Schedule 2 to FSMA 2000 relates to regulated activities. The two changes involve order-making powers and parliamentary control. There are two parts to the clause. One part changes the language in the FSMA provision to relate to the new regulators being put in place. The other relates to parliamentary control. There are new arrangements, particularly relating to the affirmative order-making process. Although the affirmative process makes sense, the Minister will know that we would prefer the Government to table draft orders. We would prefer an enhanced affirmative order process, which would give the House and its Committees a proper opportunity to scrutinise the serious issues involved.

We are talking about provisions that will transfer areas of business and activity that are outside regulatory parameters to the auspices of the FCA or the PRA. As such, it is quite a serious matter that probably merits more than the typical hour and a half rubber-stamping discussion and vote that we tend to get in an affirmative process. It is the sort of thing that, naturally, the Treasury Committee might want to talk about. I think we should establish a financial policy scrutiny committee in the House for proper and rigorous scrutiny.

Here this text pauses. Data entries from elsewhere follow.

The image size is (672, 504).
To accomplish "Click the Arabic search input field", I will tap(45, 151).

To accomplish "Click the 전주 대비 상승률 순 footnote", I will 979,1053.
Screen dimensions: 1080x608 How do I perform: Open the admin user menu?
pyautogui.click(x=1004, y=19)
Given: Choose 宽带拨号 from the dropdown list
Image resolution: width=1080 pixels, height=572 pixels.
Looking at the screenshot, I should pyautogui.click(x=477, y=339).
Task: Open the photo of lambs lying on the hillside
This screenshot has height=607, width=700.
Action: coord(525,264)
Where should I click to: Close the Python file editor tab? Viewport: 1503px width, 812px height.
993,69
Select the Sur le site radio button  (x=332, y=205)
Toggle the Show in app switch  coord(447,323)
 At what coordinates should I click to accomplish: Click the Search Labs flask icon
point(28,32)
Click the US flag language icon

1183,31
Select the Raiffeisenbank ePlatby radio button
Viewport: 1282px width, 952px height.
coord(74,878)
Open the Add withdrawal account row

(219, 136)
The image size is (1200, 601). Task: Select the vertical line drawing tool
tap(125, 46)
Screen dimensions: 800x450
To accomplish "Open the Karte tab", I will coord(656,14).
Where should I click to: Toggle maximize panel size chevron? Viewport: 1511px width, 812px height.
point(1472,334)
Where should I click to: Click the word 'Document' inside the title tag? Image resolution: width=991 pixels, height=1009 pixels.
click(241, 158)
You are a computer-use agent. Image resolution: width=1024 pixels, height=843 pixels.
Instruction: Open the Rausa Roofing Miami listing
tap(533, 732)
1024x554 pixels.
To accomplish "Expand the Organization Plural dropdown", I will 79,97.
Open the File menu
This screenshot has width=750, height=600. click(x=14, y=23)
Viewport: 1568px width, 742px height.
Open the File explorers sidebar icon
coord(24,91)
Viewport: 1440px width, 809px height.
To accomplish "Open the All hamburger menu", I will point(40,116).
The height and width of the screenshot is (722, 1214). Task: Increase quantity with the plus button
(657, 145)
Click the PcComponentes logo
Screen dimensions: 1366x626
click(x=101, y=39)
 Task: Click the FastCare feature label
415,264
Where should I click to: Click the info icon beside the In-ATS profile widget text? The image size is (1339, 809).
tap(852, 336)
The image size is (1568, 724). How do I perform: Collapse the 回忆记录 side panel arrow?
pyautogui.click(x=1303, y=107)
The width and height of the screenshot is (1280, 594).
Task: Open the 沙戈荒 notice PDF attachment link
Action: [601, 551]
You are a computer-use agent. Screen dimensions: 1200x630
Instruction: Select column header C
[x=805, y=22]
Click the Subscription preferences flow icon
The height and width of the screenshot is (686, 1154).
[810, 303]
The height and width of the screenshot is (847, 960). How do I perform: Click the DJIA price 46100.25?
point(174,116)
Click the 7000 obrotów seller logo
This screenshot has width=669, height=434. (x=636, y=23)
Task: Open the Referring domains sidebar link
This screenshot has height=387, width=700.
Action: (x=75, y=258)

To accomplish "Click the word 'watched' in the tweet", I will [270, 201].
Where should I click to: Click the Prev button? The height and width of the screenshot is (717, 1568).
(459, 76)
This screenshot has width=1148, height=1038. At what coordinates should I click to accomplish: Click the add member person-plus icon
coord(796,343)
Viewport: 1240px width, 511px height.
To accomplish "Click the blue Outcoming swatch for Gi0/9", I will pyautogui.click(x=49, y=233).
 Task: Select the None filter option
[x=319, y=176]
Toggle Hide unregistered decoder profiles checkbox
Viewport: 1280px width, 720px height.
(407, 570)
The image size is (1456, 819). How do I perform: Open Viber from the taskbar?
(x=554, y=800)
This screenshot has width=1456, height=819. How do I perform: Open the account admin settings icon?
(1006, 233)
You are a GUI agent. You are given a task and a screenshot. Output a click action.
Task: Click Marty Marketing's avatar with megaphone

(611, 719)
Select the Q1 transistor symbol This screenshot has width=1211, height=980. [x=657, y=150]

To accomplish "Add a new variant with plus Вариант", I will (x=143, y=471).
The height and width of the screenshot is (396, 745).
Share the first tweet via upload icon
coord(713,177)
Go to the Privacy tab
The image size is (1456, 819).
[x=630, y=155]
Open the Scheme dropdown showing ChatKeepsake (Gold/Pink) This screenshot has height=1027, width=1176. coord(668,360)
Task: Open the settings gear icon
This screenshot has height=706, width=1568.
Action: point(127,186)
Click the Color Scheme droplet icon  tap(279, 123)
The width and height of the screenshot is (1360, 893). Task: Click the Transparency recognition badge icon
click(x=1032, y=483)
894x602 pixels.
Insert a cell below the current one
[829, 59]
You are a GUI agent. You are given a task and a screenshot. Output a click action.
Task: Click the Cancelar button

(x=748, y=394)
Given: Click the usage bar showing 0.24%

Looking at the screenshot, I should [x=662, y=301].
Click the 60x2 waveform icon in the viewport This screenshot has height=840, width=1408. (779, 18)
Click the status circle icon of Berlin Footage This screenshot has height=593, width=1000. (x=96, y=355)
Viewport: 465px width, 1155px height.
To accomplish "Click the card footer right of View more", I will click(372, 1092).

To get a sense of what we are talking about here, it would be helpful if the Minster could tell us what areas of financial activity will remain outside the scope of the FCA and the PRA. We need to get a sense of what that is to understand what might have to be suddenly transferred to the regulatory ambit, especially under the reasons of urgency elements in the clause. It is understandable that, from time to time, if there are urgent crisis scenarios,  the Treasury can take powers to make an extension and go into new terrain. However, at the very least, we should have a proper overview, a proper map, of what might be outside currently, and what could come within that.

There is a separate issue of co-ordination. How can the Minister be assured that the two regulators will co-ordinate adequately to prevent any confusion in such circumstances? What exact additional powers will be associated with that extra regulatory activity? I want to have a sense of what those issues are. For example, the lead story on the front page of today’s Financial Times is about the LIBOR process; a very interesting story about billions and billions of pounds of trades that are subject to the LIBOR rating. The Financial Times,when considering the regulatory perimeter of particular organisations, raised a question mark about whether the LIBOR process might need to be subject to regulatory activity. I appreciate that there is a process—the British Bankers Association currently oversees the LIBOR arrangements—but it is interesting that that subject has been raised. The Treasury made a prosaic comment on the story. It is a classic example of an area that currently does not fall within the regulatory perimeter, but might need to do so.

I would be grateful if the Minister gave us a sense of what is happening with that particular example, which in many ways typifies where we are on some of these clause 6, 7 and 8 issues about regulated activities—they are very important. Many people who currently do not have to deal with the regulators might suddenly find that they need to deal with them. That might be a perfectly good and reasonable thing, but I would like to have a sense of how frequently the Minister envisages this sort of thing happening, and whether we might be in the midst of a similar issue in relation to LIBOR.